Only the lines from the one containing "You are a computer-use" through the end of the entries should be repeated, exactly as they appear, first and last included.

[Dataset entries]
....

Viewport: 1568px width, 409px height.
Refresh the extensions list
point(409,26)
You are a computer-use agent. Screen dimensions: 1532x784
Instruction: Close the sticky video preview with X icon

....

== Response ==
You are a computer-use agent. Screen dimensions: 1532x784
Instruction: Close the sticky video preview with X icon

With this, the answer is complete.